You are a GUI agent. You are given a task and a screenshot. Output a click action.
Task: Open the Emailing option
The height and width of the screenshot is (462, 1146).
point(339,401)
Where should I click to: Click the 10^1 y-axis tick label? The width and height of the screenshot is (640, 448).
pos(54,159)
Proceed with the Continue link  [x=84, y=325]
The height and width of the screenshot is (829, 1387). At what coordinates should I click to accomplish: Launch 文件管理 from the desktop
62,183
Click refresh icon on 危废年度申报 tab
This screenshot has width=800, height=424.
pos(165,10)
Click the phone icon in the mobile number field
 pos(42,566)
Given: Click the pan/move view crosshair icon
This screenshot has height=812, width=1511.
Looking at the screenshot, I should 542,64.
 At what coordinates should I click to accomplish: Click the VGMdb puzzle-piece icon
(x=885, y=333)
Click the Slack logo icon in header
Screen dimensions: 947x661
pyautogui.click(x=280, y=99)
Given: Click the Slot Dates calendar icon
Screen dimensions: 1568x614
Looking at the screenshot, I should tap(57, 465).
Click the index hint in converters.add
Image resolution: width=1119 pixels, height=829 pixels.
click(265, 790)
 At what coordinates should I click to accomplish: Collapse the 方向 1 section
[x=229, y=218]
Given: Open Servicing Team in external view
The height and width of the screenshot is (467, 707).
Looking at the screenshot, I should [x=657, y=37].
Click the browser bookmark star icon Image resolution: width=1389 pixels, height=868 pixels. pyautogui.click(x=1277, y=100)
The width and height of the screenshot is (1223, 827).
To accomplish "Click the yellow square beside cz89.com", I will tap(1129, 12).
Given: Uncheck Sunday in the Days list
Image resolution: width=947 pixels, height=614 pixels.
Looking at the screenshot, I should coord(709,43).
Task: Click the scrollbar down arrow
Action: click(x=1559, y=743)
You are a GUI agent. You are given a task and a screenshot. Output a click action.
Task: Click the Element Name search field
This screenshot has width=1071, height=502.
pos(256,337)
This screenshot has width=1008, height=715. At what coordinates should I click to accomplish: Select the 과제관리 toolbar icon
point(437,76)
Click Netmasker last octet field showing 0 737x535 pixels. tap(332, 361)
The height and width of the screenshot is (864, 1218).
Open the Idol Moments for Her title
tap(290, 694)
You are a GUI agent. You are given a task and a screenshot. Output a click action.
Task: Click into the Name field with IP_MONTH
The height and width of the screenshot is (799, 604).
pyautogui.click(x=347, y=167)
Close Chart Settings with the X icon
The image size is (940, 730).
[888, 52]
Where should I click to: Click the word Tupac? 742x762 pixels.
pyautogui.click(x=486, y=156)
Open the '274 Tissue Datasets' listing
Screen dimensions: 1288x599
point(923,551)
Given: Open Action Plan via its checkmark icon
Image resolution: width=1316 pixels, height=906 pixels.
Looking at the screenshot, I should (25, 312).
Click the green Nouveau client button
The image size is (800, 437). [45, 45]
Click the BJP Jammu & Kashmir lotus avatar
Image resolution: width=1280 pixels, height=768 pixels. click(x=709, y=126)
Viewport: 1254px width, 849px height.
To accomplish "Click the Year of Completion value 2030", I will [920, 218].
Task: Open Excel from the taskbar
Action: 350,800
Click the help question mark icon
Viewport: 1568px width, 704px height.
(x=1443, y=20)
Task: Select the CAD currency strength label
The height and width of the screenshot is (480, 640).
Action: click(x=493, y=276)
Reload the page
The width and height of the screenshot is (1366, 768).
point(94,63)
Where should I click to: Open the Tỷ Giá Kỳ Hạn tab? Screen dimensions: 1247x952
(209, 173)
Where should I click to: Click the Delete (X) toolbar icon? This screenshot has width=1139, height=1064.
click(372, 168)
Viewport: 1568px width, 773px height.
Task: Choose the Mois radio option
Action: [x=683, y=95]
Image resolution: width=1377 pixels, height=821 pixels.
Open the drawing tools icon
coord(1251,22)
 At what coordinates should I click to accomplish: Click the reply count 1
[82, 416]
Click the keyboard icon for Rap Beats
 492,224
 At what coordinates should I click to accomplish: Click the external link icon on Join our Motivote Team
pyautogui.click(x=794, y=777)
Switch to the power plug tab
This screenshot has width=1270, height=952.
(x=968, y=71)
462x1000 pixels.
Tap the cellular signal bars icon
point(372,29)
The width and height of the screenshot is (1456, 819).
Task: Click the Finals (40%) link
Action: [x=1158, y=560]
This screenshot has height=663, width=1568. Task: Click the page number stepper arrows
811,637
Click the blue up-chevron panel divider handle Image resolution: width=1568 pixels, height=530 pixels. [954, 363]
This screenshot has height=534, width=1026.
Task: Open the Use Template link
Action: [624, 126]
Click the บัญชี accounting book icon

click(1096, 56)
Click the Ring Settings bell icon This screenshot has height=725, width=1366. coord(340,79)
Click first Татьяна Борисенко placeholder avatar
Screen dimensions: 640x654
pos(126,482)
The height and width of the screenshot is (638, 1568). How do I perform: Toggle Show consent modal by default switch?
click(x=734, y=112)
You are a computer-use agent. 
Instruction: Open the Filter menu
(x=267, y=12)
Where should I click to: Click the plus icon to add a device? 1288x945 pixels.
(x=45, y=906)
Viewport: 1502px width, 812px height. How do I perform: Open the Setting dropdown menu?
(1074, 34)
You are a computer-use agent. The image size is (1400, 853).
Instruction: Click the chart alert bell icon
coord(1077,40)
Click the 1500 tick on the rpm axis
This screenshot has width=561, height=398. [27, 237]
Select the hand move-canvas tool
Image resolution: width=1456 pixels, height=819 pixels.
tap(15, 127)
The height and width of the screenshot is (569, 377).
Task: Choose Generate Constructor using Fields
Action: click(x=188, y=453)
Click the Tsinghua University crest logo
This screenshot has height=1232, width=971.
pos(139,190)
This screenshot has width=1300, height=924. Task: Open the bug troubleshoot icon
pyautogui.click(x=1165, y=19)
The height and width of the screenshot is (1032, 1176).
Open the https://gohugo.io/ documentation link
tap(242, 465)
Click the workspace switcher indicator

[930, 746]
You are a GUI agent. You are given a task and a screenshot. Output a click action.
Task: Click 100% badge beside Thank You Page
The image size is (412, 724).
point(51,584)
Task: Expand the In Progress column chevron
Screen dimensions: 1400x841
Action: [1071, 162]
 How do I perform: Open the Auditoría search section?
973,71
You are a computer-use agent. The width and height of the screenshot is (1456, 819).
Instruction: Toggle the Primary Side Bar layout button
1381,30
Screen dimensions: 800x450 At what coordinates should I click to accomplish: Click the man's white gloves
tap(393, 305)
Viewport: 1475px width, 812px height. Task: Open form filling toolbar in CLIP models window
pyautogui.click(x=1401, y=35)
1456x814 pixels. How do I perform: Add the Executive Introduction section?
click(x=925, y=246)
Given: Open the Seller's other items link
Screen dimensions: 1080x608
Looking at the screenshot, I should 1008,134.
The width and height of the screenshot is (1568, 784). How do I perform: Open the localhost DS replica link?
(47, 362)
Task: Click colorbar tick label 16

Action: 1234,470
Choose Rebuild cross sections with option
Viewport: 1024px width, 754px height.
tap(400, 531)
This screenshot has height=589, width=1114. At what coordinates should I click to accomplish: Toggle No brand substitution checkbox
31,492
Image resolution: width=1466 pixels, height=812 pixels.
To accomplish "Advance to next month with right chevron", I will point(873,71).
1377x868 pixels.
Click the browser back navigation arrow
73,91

_ _ _ _ _

[Set task]:
Count the lines in the material above that contain the word "what". Reply with the number alone.

[Response for this exercise]:
8